Primary HIV infection is an acute contagious disease caused by the human immunodeficiency virus (HIV). It is characterized by non-specific signs and symptoms which develop after an individual is exposed to the virus and can manifest until he/she develops antibodies. The diagnosis of the disease can be missed or mistaken due to the flu-like symptoms and inability of laboratory tests to detect specific antibodies to the virus.
Primary HIV infection, also known as an acute retroviral syndrome or acute HIV infection occurs within three to four weeks  after a person is infected with the human immunodeficiency virus and can last for up to three months until the HIV-specific antibodies develop .
A few patients with this infection are asymptomatic but a majority of them develop flu-like signs during this period . These are usually non-specific  and include fatiguability, fever, myalgia, sore throat, and skin rash  with constitutional symptoms like malaise, anorexia, loss of weight, diarrhea, and tender lymphadenopathy, typically in the inguinal region. A headache, neck stiffness, encephalitis, aseptic meningitis and cranial nerve V or VII involvement can also be the presenting manifestations in some patients. Other neurological features include demyelinating polyneuropathy and mononeuropathy leading to wrist drop or foot drop.
A characteristic maculopapular rash on the proximal aspect of the extremities and trunk is noticed. Oral thrush, hairy leukoplakia, and aphthous ulcers may be seen on oropharyngeal examination. In addition, orogenital lesions due to herpes simplex or reactivation of herpes zoster with vesiculation can occur.

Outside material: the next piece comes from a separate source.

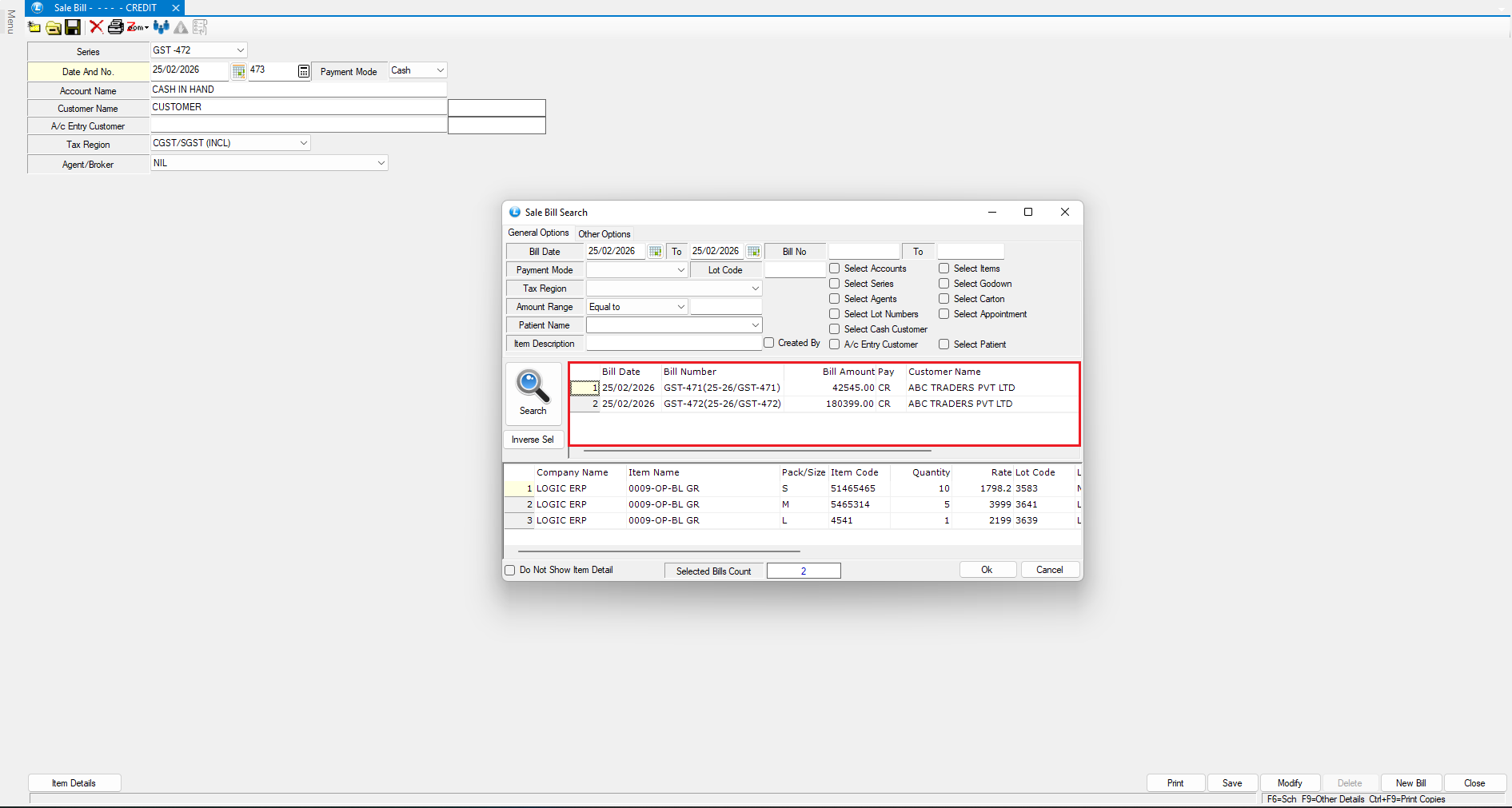Enable the Select Accounts checkbox
This screenshot has height=808, width=1512.
tap(835, 269)

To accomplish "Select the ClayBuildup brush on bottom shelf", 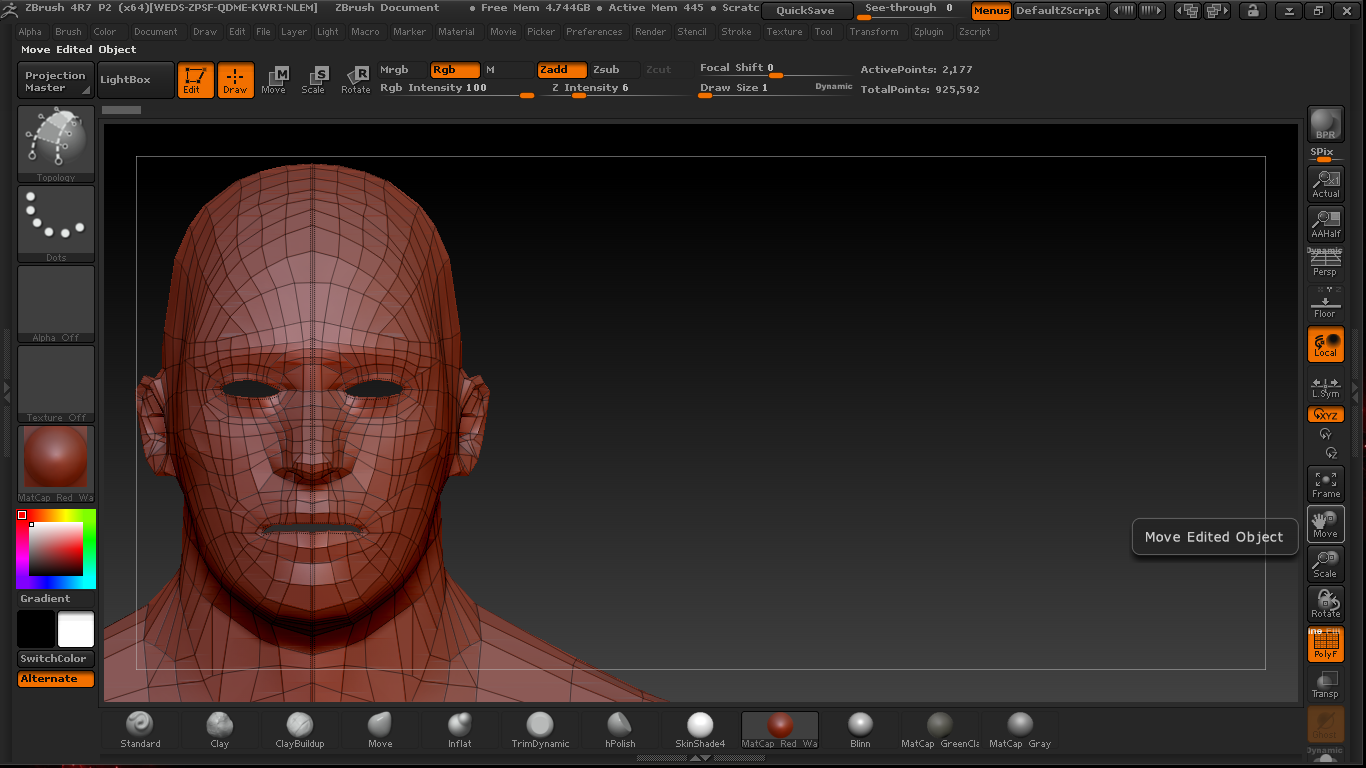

The diagnosis of primary HIV infection can be challenging. A high index of suspicion in those at risk e.g. intravenous drug users, sex workers, men who have sex with men, transgender individuals and those indulging in unprotected intercourse with multiple sexual partners, is essential to diagnose the condition. A detailed history and thorough physical, oropharyngeal, and neurological examination will provide clues to the presence of the infection. Oral candidiasis, hairy leukoplakia, herpes lesions and aphthous ulcers can be diagnosed clinically. Scrapings from oral ulcers for detection of fungal hyphae and a Tzanck test can also be performed to confirm candidal and herpetic infection respectively.
A complete blood count may indicate anemia and thrombocytopenia while a rapid viral load test typically shows an elevated level of HIV along with a decrease in CD4 count. Enzyme-linked immunoglobulin M (IgM) assays help to detect HIV within 23 to 25 days after the initial infection    and p24 antigen can be detected within 20 to 30 days . If the initial test is negative, then a second test can be ordered within three months .
Testing for drug resistant strains is recommended if HIV infection is detected . In patients with persistent lymphadenopathy, serology tests for cytomegalovirus and Epstein-Barr virus should be performed. If liver transaminases are elevated, hepatitis A, B, and C infection should be ruled out with serological tests.